Isolation Diaries: Life In Lockdown During The Great Flour Drought
Jesse Mulligan talks flour alternatives and how chefs are innovating at home
The story of the lockdown might one day be told through flour. Bakers have it and can’t use it. Householders want it and can’t find it.
With the invisible hand of the market currently in handcuffs there’s apparently nothing to be done but for everyone to sit patiently and hope this is over soon.
Tom Hishon at Daily Bread tells me he has 15 tonnes of flour and could be making 800-1000 loaves a day. But his retail stores are closed and he’s taking online orders only.
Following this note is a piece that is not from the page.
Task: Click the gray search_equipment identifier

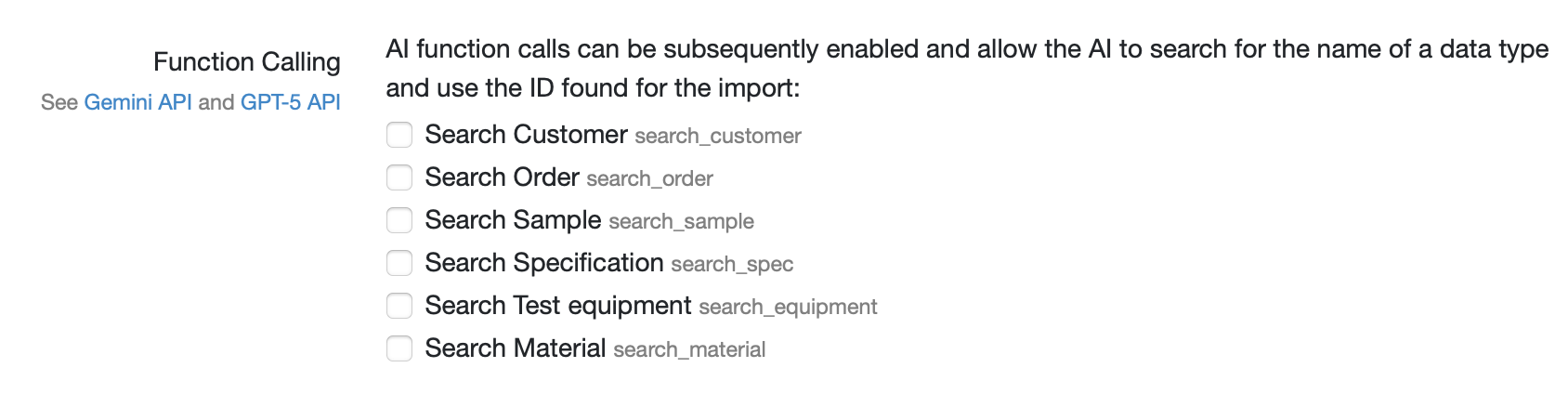Action: (788, 308)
It’s hard to hear, particularly when it’s sometimes tricky even to find bad bread at the supermarket.
Then someone sends you a link to a boutique whiskery offering delivery of single malt (three bottles max, orders currently halted due to the backlog) and you think “are we getting this essential services thing right?”.
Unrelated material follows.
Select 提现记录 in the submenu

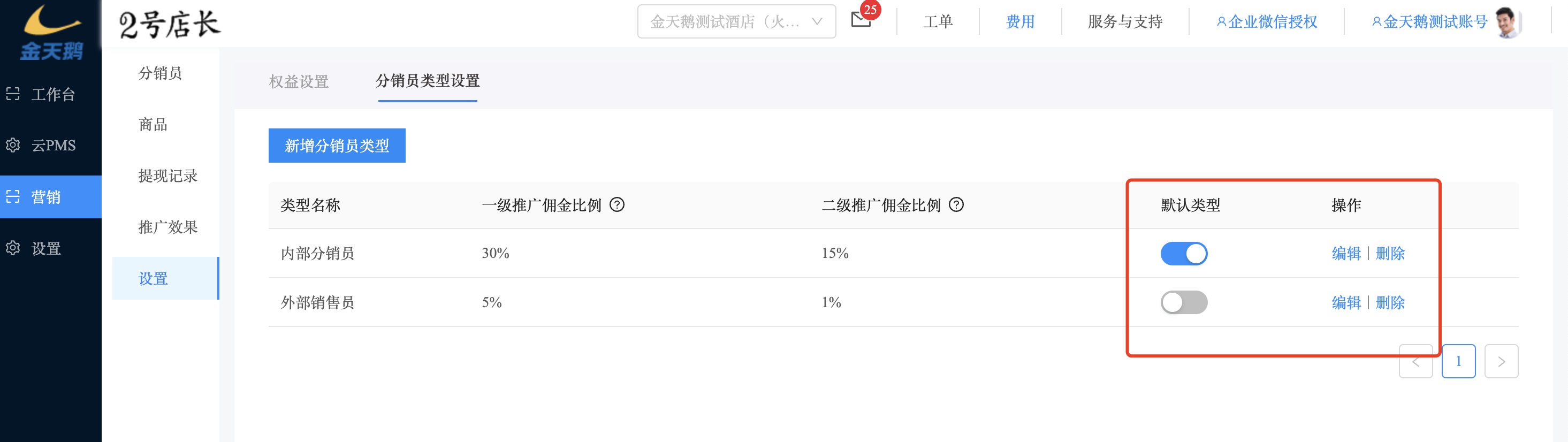point(168,176)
Restaurateurs who tried hard at Level 2 to innovate are almost completely stuck for ways to turn their skills into money.
At Ima, where Covid hit right on hot cross bun season, owner-chef Yael Shochat has plenty of flour and is planning to celebrate Easter in the restaurant after lockdown (you know, even the pope doesn’t have the power to delay Easter, but if you’ve ever met Yael you wouldn’t bet against her).
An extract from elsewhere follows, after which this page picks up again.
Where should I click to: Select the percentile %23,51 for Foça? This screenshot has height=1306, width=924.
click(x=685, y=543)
Some people have flour but they don’t have yeast. Others have yeast but they don’t have flour.
If you’re stuck at home waiting for fresh supplies of Champion High Grade it might be a good time to try out those freaky flours you bought once in a moment of unrealistic optimism and haven’t broken the seal on yet.
I was talking to Kelly Gibney recently about her recipe for pear and blackberry galette which, as you’ll see in the picture, isn’t exactly fine dining but has a French farm restaurant appeal that is almost irresistible — like a spicy curry it’s one of those dishes that, once it’s in your head, you can’t stop thinking about until you’ve eaten it.
Kelly’s recipe uses a walnut pastry, made with the sort of flours you read about on wellness blogs.
When I got home that night I asked Victoria without much hope, “Do we have tapioca flour and brown rice flour?” and she looked at me as though I was asking whether our house had a roof.
Kelly tells me she uses those flours for flavour and structure, not because they happen to be gluten-free (though that’s a great bonus for coeliacs and their kith).
Along with walnuts (they’re in season but you could use a bag of shelled supermarket ones for this) they make a pastry with incredible fatty, nutty appeal — and you can heap a pile of whatever fruit you like in the middle.
I made one with the last of the stonefruit and some frozen raspberries and it was *chef’s kiss*.
Kelly is a brilliant chef and deservedly has a huge online following.
Meanwhile, other chefs are dealing with home life in different ways: Nadia Lim is demonstrating flatbread for the yeastless; The Grove’s Michael Dearth is making his way through the restaurant’s supplies in his kitchen at home; and Nick Honeyman from Paris Butter tells me that, despite worrying about the business and his staff, there is a bright side for him personally: “I have absolutely no pressure at the moment and I’ve never been more present in the moment with my family”.